Saturday, July 18, 2009

The Sheila Johansson Inadequacy

For a general philosophical outlook, feminist historians have a number of possible options:

(1) History has been largely violent and bad, men are to blame for this, and women have been subjugated victims.

(2) History has been a mix of good and bad, men are responsible for the good and the bad, and women have been subjugated victims.

(3) History has been largely violent and bad, but women have been a civilizing force.

(4) History has been a mix of good and bad, men are responsible for the bad, and women are responsible for the good.

And herein lies the fundamental difficulty for every strain of academic feminism: whilst rigorous scholarship and scientific research requires the open-minded pursual of all possibilities, the persecution complex which underlies feminist thought, automatically introduces a gender-based bias which precludes the possibility of such neutral-minded rigour.

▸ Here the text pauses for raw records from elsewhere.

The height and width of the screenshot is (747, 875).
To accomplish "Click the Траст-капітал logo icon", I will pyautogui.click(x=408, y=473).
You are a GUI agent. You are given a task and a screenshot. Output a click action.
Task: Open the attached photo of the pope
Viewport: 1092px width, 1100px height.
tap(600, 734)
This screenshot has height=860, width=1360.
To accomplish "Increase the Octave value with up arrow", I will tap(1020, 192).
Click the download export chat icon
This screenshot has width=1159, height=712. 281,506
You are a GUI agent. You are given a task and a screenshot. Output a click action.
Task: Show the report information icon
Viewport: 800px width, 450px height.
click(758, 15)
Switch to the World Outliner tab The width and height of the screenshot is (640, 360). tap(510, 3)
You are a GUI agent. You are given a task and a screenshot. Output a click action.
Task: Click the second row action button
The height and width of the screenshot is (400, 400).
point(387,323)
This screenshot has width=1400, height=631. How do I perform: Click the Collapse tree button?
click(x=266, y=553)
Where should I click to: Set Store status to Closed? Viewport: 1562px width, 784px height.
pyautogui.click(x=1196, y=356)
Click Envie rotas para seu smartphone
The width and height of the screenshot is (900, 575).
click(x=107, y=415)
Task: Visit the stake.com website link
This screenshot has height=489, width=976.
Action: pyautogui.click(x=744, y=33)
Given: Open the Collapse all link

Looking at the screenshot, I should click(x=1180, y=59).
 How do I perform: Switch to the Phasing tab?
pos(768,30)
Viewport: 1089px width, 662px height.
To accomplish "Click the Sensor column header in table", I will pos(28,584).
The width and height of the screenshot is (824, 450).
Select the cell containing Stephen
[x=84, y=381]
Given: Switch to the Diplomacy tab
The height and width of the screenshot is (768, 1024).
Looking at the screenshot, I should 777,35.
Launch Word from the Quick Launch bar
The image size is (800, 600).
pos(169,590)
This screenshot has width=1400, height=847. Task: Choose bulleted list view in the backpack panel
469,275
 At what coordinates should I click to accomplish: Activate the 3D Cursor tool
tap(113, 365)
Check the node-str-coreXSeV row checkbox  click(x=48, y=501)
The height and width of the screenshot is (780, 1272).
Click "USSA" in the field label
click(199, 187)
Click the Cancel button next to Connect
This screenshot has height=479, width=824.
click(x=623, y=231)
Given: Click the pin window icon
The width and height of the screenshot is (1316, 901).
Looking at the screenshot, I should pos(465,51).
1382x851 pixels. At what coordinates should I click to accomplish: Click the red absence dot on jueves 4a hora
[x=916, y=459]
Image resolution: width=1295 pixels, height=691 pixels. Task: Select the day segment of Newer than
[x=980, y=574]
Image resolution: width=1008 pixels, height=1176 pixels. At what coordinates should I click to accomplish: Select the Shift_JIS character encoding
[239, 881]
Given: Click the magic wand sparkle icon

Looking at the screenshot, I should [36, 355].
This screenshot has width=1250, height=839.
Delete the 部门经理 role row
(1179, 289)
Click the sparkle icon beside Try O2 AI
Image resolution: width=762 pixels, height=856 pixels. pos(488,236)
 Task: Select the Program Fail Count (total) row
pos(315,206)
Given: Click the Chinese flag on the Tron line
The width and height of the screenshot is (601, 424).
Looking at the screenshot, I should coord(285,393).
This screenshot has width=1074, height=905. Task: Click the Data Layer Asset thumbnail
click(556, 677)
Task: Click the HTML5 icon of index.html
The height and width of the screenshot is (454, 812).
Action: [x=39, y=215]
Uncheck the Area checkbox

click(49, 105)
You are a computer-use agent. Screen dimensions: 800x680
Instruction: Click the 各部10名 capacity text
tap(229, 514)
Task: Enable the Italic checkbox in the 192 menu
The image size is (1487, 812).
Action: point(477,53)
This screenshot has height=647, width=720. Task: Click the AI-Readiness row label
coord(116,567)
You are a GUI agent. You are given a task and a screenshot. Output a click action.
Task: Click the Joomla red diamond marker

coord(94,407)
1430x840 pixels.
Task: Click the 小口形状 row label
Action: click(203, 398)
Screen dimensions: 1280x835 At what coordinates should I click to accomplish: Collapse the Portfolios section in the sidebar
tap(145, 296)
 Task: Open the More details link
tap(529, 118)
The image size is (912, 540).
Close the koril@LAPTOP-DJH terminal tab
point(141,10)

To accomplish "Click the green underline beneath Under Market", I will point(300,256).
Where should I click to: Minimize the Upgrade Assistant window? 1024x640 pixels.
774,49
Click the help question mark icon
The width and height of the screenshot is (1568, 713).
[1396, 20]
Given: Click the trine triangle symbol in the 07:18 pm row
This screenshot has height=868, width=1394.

Sheila Johansson, for one, seems to prefer the third option above, writing in her 1976 paper, 'Herstory' as History: A new field or another fad?:

"Even the most chauvinistic male historian might admit that history, if it has been dominated by Man, has also been filled with more heat than light, more injustice, selfishness and violence than enlightened detachment, and certainly more conservatism than progressive creativity. Furthermore...Man, when contemplating Woman, was for the most part a pretty conventional fellow, anything but heroic and objective, quite derivative and often stale in his handling of the woman question.

"The West's current cultural malaise and ecological crisis have led some to reassess the relative merits of 'masculinity' and 'femininity' (as presently defined). Many forces are combining to make a climate more favourable to the appreciation of women and things feminine."


In retrospect, however, this paper has something of an ironic air, given the downward trajectory of Sheila Johansson's own academic career in relation to that of her husband, the economist Paul A. David. After a spell in the UK, she has now moved back to the United States since David became Emeritus Professor of History in the Department of Economics at Stanford University.

But as Sheila wrote back in the Seventies, "in spite of all the discrimination that has hampered women in history, females have a certain amount of built-in power over males, as mothers, wives, lovers and sisters."